[GRASS-user] Editing a bash script
Rebecca Bennett
rabennett at ymail.com
Thu Mar 17 13:55:30 EDT 2011
Hello all,
I have been having a go at upgrading a basic bash script that I made to run a
series of commands in GRASS. I would like the script to ask the user for two
input files (one internal to the location i.e. an @PERMENANT and the other and
external .asc) and an prefix to the output files of the process.
So far I have tried this bit of script to enter the GRASS raster, but it fails
to prompt. All other commands (i.e. g.list rast) work fine.
g.list rast
g.findfile type=old elem=cell_misc prompt="Enter raster name "
unixfile=cur_raster
. cur_raster
if [ ! "$file" ]
then
exit
fi
RAST=${name}
Can anyone point out where I'm doing wrong and/or point me in the direction of
some more advanced tutorials and information for GRASS scripting than I have
found here http://grass.fbk.eu/gdp/grass5tutor/HTML_en/c1806.html
Many thanks for reading,
Rebecca
________________________________
From: Rich Shepard <rshepard at appl-ecosys.com>
To: grass-users at lists.osgeo.org
Sent: Thu, 17 March, 2011 16:53:56
Subject: Re: [GRASS-user] How To Identify db.copy Error?
On Thu, 17 Mar 2011, Micha Silver wrote:
> "Offset" is a postgres (SQL) reserved word.
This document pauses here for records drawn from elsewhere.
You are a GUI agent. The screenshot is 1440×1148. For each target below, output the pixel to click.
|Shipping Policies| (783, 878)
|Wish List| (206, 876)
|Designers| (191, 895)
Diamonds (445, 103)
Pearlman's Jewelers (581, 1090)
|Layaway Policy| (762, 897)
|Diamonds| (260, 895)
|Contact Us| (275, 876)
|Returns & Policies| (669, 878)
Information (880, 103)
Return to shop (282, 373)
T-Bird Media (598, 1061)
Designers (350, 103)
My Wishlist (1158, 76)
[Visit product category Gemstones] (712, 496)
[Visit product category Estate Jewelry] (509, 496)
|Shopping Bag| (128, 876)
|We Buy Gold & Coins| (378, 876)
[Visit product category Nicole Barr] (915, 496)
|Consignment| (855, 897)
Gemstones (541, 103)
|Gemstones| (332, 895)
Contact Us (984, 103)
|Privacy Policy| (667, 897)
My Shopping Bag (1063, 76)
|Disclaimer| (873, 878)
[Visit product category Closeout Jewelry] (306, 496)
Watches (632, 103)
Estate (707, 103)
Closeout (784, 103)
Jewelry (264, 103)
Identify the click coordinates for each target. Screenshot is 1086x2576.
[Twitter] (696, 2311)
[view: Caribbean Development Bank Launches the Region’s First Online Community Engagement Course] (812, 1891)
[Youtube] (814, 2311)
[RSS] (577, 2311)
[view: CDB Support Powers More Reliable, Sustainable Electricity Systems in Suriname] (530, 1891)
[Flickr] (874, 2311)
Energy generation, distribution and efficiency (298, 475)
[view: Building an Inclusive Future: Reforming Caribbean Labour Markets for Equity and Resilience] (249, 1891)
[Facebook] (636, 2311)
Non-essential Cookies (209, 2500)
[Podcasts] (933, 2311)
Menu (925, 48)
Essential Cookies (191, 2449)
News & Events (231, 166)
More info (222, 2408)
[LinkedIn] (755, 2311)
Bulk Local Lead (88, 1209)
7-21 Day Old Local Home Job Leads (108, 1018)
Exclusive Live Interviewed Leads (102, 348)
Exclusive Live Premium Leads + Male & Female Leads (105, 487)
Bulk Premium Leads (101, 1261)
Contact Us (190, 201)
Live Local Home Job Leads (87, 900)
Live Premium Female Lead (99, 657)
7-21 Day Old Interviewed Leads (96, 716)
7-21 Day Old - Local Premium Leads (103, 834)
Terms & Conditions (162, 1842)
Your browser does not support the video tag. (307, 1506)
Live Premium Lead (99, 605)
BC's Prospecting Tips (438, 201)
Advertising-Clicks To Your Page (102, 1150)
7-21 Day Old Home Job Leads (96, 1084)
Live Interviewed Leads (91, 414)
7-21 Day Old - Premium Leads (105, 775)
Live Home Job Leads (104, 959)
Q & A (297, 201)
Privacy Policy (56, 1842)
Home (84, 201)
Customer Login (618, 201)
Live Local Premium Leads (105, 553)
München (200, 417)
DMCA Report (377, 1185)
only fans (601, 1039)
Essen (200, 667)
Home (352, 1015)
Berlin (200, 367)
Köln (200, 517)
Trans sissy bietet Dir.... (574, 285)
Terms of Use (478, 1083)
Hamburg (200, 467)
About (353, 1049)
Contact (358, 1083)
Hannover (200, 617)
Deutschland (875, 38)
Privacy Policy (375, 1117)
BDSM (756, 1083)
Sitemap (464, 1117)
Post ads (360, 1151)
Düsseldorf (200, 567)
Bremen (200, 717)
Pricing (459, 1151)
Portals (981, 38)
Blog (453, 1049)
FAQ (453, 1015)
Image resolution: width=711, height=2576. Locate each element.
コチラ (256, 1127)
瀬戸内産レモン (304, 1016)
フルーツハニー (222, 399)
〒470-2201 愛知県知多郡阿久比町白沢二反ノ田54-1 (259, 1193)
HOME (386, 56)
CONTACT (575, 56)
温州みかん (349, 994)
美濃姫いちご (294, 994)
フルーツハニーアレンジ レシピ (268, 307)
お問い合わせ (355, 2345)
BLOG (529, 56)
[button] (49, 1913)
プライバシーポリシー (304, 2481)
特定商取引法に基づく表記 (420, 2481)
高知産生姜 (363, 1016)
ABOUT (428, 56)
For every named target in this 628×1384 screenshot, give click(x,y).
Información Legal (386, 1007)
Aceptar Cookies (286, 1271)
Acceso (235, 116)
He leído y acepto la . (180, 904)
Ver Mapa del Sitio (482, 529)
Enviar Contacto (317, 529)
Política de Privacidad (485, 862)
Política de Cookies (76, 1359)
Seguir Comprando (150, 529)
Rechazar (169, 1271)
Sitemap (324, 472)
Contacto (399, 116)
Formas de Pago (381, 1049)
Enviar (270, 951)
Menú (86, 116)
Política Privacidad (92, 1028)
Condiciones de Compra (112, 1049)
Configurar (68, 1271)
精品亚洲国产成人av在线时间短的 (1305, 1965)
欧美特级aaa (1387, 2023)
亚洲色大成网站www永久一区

Can you change that column
> name in the dbf?
Yep. Emacs (of course!) works well. I changed it to setoff and postgres
is happy. I've a couple of other files that throw errors, but the issue is
not reserved words. Later today I'll go look for a dbf->csv filter. Then I
can clean the text file and copy it into postgres.